Abstract Biological nitrogen fixation (BNF) is limited to several groups of prokaryotes, which can reduce nitrogen through complex endosymbiotic relationships or as free-living nitrogen-fixing bacteria (FLNFB). Predation of FLNFB by protozoa releases reduced nitrogen, enhancing the formation of plant and bacterial biomass as well as nitrogen (N) mineralization within soil microbial communities. We aim to evaluate the predation effect of Colpoda sp. on two FLNFB Azospirillum lipoferum and Stenotrophomonas sp. during their exponential and lag phase. The likelihood of Colpoda sp. to feed on the former species was needed to ensure there is a predation effect. The kinetics of bacterial population growth was determined in the predators’ presence or absence and the effect of predation on the biological fixation of N was evaluated through the reduction of acetylene to ethylene technique. Colpoda sp. showed a non-significant difference in preferences between the two species offered as prey. Consequently, the abundance of A. lipoferum and Stenotrophomonas sp. decreased significantly due to predator’s pressure.

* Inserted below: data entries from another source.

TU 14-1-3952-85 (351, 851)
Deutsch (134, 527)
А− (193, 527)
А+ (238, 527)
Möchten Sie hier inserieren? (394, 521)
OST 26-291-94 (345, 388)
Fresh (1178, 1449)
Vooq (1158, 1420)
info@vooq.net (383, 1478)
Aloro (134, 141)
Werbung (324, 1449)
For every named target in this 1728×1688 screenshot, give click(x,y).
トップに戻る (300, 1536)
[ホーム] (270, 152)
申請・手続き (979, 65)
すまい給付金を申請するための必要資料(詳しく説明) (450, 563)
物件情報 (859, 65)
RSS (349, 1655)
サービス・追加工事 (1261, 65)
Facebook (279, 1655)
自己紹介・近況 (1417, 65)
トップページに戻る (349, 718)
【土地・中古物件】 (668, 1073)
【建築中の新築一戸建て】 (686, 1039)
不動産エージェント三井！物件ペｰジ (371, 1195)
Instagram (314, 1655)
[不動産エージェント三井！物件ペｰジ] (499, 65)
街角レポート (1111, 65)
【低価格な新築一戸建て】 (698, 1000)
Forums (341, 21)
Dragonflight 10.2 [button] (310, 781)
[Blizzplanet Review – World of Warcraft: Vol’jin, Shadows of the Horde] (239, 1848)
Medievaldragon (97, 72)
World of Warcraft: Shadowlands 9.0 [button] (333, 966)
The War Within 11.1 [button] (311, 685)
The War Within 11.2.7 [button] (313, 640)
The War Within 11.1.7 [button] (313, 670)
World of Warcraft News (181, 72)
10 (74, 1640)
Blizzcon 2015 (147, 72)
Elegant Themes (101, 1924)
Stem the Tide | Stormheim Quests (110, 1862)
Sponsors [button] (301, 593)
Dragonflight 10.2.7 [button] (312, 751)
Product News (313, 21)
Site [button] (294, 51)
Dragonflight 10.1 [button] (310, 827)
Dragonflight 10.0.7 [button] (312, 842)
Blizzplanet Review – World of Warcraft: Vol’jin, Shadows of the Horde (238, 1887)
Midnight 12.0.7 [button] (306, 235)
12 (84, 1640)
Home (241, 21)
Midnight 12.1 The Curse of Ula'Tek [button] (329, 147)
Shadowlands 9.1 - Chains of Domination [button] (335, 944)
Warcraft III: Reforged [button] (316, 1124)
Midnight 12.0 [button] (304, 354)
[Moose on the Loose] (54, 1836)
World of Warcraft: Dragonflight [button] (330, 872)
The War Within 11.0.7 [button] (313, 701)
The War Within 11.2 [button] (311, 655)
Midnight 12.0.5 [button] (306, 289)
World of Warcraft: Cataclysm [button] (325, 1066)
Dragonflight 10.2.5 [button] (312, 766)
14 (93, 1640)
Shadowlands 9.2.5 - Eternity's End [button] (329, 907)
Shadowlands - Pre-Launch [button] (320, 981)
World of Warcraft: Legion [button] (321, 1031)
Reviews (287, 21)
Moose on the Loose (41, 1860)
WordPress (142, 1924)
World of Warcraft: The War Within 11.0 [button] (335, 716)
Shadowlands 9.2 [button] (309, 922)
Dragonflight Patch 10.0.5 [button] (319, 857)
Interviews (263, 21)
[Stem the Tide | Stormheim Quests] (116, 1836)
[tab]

However, it had a higher positive effect on the formation of new bacterial biomass on Stenotrophomonas sp.as revealed by the increase of its specific growth rate. Likewise, predation promoted greater nitrogen fixation in A. lipoferum and Stenotrophomonas sp. during the lag phase (0.34 nM and 0.38 nM) than in the exponential phase (0.27 nM and 0.17 nM). We concluded that predation by Colpodasp stimulates the rate of nitrogen fixation of A. lipoferum and Stenotrophomonas sp.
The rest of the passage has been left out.